The Principle Of Service To-day

Service in Christian Missions.—There is nothing that marks off Christianity more sharply from non-Christian religions than its ideal of service. When Christianity enters a new field it comes to serve. That service goes out to all men. The Chinese coolie feels it and the poor outcast of India, the man whom the high class Brahmin would not for all the world so much as touch, and whose very shadow would spell pollution. For the Christian all these men are but brothers to be served. And that service reaches all life. Where the church goes hospitals and dispensaries spring up; the story of Christian healing round the world is a page from heaven's own book of light that shines against the dark background of greed which has been exploiting the weaker races of the world. There are schools, too, to liberate men's minds, and sanitation, and better knowledge of agriculture and industry, and a respect for human life, and new ideals of home and woman. And the Church of our own land is coming constantly closer to this new ideal of Jesus: not to be ministered unto but to minister, and to give its life for its community and the world.

The Ideal of Service in Modern Life.—More wonderful still is the way in which Jesus' ideal of service has molded the common thought of men. Ex-President Roosevelt made telling reference to this change a few years ago in an address in Europe. When a Roman governor went out to rule a province, he said, everybody expected him to plunder the people and amass a fortune in the few years of his office. Now, he declared, we demand of every official that he be first of all a servant. When King George of England was crowned in 1911 in one of the most stately and magnificent ceremonials that the world has ever seen, the Archbishop of York preached the sermon. And the words of his text, spoken straight at the royal couple that sat before him, were the royal words of Jesus: "I am in the midst of you as one that serveth."

The Aristocracy of Service.—We live in an age of democracy, a democracy that is entering the last strongholds of absolutism. And yet what we are doing is not so much to get rid of our nobility as to change it. Once nobility was the accident of birth, and in the form of inherited wealth that is still partly true. In our own day there is an "upper class" of men whose title to that place rests simply upon superior cleverness or ruthlessness. But all that is changing. Our new nobility is coming to be more and more the nobility for which men qualify by service to their kind. We may count in that class a cobbler like William Carey, or a black man like Booker T. Washington, or a poor immigrant boy like Jacob Riis; but wealth as such or title as such wins no man a place in its ranks. Once men wrote in the hall of fame the names of kings and conquerors who marched to greatness over the prostrate forms of their fellows. But those letters are tarnishing now. "There is a patriciate even in democratic America," said President Wilson not long since. "We reserve the word 'honored' for those who are great, but spend their greatness upon others rather than upon themselves. You do not erect statues to men who served only themselves."

Directions For Study

Read the Scripture references: Mark 10. 35-45; Luke 10. 2537; Mark 9. 37-42; Matthew 25. 31-46; Mark 8. 31-37.

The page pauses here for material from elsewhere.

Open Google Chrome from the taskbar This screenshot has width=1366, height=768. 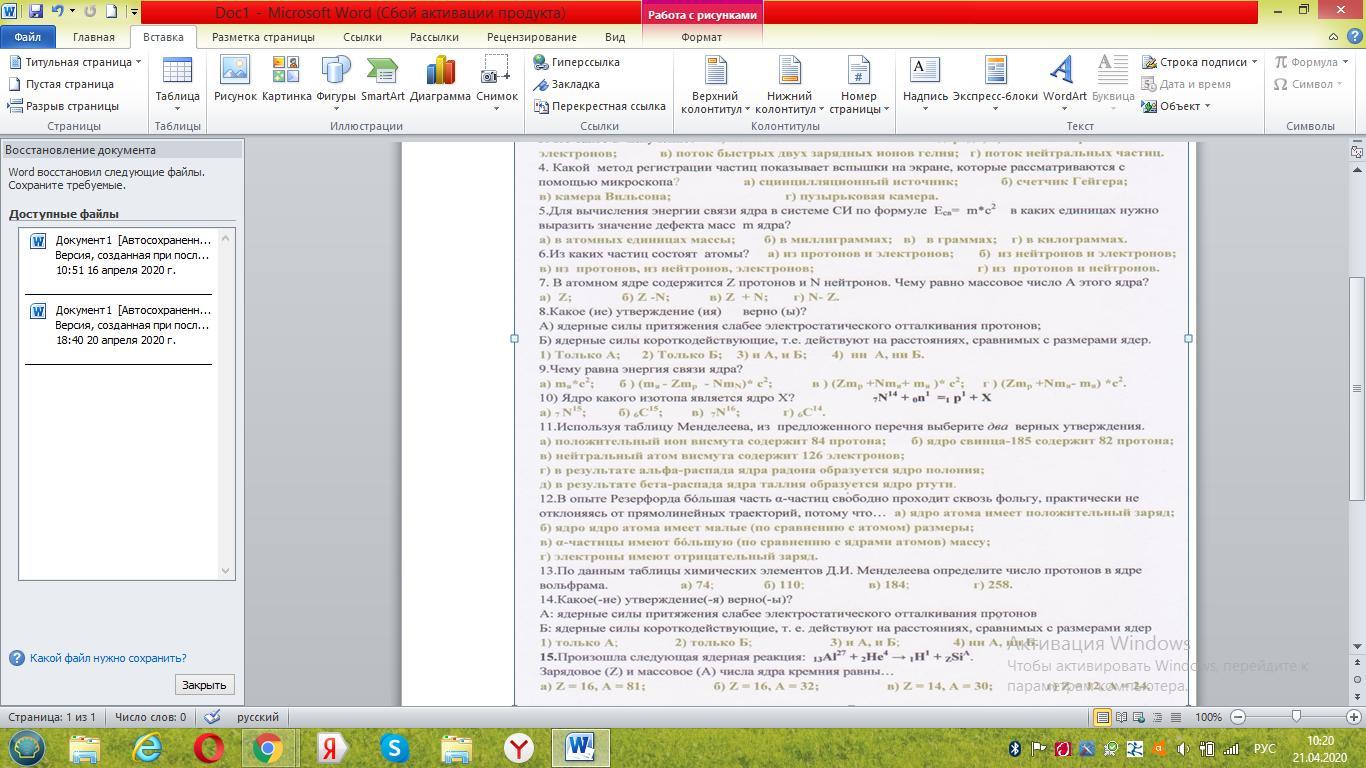267,748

Review the life of Jesus as a life of service, calling to mind as far as you can the different kinds of people whom he served and the different kinds of service that he rendered.

Next consider the place which Jesus gives to service in his idea of religion. It is the supreme demand made upon his disciples, it is the link that should bind them with others, and it is the final test in judgment.

Consider the question how men can serve God. If God cares most for the welfare of his children, as such a Father would, then what sort of service will he want from us?

In studying the principle of sacrifice, consider how much of the highest good of this world has come by this road. What do these words suggest to you: prophet, martyr, patriot, friend, mother, Christ?